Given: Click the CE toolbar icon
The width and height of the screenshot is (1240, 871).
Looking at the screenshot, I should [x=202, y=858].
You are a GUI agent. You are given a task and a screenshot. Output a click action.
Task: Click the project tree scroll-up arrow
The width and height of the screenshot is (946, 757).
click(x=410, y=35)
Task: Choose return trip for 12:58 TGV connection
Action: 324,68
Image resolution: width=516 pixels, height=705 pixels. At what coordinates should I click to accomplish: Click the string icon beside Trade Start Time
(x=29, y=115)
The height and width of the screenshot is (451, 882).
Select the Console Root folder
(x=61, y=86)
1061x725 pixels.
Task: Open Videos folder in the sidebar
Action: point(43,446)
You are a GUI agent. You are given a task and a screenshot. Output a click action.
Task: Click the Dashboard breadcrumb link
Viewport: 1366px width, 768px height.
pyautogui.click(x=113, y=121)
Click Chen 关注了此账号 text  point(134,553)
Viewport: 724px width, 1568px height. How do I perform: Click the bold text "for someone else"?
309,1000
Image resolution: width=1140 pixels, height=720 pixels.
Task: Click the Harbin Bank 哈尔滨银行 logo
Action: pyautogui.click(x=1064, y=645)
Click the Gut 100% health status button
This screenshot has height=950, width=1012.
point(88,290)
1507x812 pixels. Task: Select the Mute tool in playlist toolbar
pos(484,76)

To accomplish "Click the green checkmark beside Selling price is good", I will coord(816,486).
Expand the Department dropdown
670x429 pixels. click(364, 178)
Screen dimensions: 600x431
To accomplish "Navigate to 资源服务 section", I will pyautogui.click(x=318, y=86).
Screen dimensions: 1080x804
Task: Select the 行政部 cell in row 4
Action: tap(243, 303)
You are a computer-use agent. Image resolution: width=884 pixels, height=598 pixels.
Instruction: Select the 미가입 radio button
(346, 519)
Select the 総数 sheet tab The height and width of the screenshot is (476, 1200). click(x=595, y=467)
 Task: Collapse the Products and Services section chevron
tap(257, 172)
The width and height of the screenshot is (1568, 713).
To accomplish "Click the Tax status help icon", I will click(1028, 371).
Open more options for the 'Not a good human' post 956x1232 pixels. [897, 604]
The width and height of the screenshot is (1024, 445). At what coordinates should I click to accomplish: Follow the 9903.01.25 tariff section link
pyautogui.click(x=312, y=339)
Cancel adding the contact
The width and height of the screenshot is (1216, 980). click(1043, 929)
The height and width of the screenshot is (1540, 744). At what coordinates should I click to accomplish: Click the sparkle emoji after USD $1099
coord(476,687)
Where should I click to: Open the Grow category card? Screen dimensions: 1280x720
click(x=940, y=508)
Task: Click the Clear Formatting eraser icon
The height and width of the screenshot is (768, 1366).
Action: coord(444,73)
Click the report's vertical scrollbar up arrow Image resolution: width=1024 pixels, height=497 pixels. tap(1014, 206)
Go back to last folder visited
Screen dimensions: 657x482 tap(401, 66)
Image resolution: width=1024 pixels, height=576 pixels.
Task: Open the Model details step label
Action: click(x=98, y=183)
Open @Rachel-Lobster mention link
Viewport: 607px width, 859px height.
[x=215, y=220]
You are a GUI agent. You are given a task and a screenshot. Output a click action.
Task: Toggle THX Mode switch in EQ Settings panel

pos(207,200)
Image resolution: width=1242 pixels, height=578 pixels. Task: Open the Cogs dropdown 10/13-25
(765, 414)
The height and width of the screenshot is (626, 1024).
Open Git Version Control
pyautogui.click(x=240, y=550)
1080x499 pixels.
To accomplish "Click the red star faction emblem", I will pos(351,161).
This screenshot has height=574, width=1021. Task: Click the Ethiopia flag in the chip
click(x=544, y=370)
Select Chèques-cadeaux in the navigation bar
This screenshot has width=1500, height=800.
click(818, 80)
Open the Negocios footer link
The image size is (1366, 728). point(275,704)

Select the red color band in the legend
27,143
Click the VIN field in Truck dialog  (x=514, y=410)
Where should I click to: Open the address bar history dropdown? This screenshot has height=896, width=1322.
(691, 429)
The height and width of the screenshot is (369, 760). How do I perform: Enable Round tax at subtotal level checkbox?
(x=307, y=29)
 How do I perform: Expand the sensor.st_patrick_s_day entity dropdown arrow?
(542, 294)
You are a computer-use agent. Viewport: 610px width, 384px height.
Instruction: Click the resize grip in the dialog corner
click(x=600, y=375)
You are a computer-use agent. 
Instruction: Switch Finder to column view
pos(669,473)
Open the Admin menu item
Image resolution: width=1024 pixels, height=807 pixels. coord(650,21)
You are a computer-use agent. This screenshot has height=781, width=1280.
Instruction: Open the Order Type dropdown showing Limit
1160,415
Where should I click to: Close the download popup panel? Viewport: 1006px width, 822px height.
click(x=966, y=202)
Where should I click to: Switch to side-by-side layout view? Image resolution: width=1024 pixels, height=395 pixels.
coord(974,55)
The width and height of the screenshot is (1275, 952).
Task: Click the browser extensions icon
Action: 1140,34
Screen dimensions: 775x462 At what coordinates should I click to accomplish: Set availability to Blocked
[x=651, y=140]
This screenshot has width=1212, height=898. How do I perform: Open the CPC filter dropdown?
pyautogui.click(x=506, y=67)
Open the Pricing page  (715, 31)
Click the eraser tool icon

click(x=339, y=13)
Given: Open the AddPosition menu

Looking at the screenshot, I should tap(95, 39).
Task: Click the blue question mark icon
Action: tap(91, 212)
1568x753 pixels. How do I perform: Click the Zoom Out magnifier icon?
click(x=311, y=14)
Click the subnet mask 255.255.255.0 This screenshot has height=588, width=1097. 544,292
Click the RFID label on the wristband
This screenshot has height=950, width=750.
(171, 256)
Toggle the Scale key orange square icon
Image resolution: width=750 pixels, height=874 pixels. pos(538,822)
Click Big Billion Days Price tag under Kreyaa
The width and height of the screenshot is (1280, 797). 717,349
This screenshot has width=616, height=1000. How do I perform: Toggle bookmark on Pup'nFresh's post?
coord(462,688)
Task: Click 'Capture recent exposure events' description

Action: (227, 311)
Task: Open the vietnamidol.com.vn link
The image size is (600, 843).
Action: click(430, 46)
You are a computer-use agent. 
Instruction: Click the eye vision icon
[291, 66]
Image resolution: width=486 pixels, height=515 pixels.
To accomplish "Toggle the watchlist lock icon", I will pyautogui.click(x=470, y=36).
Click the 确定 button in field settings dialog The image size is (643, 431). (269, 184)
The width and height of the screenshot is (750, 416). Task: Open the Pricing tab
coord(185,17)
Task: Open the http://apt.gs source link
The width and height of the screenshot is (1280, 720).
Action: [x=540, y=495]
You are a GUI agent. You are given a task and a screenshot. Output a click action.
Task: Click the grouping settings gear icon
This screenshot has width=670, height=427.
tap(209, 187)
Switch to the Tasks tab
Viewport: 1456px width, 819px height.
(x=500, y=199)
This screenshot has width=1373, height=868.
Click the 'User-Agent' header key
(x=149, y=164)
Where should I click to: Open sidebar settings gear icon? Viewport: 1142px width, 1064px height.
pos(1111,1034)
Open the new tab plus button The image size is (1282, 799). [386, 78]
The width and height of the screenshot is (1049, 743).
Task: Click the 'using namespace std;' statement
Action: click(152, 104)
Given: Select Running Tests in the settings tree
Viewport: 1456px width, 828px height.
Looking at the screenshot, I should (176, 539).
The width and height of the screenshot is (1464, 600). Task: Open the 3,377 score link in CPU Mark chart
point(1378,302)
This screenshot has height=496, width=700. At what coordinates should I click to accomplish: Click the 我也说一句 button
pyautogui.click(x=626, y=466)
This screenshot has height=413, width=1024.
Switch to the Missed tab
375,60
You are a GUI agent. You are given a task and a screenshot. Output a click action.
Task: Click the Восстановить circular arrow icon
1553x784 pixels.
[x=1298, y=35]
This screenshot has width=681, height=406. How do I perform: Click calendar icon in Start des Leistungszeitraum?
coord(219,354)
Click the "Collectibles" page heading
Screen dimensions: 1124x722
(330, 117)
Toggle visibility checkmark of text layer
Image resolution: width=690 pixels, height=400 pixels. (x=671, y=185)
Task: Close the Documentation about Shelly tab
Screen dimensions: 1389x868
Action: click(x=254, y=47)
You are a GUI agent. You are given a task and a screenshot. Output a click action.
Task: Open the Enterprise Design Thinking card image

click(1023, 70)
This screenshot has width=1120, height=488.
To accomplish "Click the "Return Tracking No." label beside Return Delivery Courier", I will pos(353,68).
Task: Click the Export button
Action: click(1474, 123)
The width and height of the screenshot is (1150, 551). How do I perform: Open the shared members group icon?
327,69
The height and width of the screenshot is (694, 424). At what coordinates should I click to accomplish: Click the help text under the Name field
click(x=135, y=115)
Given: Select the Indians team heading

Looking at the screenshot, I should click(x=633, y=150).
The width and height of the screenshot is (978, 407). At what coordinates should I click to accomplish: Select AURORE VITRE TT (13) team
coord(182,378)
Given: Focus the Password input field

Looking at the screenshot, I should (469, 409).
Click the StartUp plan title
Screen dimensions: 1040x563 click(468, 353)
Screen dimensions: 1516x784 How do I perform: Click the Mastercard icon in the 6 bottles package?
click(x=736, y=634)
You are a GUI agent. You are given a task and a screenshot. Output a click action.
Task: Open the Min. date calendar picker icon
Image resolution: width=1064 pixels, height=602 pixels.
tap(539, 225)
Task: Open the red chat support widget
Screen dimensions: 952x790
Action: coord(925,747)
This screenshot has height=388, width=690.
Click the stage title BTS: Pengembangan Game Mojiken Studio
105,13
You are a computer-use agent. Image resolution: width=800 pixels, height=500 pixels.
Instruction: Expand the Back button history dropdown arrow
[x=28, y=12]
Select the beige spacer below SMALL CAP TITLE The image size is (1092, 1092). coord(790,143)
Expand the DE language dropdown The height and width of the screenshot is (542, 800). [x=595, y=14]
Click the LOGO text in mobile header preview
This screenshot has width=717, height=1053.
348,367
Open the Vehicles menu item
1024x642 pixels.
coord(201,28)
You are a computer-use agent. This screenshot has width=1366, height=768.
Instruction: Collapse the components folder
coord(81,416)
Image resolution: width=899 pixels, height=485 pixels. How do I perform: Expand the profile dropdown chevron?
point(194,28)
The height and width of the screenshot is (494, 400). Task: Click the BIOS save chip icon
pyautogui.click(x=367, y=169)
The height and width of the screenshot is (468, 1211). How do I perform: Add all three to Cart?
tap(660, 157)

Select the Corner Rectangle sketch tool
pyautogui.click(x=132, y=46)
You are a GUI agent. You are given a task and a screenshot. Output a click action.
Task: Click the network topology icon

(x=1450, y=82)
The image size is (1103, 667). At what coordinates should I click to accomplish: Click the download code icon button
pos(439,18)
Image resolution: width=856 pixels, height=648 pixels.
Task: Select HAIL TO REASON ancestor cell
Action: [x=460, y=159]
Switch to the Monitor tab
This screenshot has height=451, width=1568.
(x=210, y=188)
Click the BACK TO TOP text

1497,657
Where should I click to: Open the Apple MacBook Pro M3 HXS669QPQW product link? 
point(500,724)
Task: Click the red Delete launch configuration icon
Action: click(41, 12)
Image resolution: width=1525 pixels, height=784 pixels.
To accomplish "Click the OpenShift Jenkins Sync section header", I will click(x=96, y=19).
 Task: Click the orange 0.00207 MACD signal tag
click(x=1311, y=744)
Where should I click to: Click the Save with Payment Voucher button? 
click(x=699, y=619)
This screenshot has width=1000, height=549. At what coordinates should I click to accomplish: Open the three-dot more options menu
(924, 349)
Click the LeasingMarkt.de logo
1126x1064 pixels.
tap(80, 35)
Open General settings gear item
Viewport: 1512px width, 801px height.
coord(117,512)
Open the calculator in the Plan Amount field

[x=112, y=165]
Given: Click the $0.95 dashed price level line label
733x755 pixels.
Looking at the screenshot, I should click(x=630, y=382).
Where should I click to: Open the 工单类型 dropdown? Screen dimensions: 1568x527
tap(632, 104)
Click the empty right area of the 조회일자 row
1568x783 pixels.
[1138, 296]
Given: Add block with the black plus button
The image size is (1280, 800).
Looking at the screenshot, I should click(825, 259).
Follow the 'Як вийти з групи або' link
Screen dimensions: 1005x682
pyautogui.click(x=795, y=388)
□ □ □ □ □ □ □
Exercise directions — Your reply must be one number, namely how many lines of the material above contain the string "good".

Written response — 2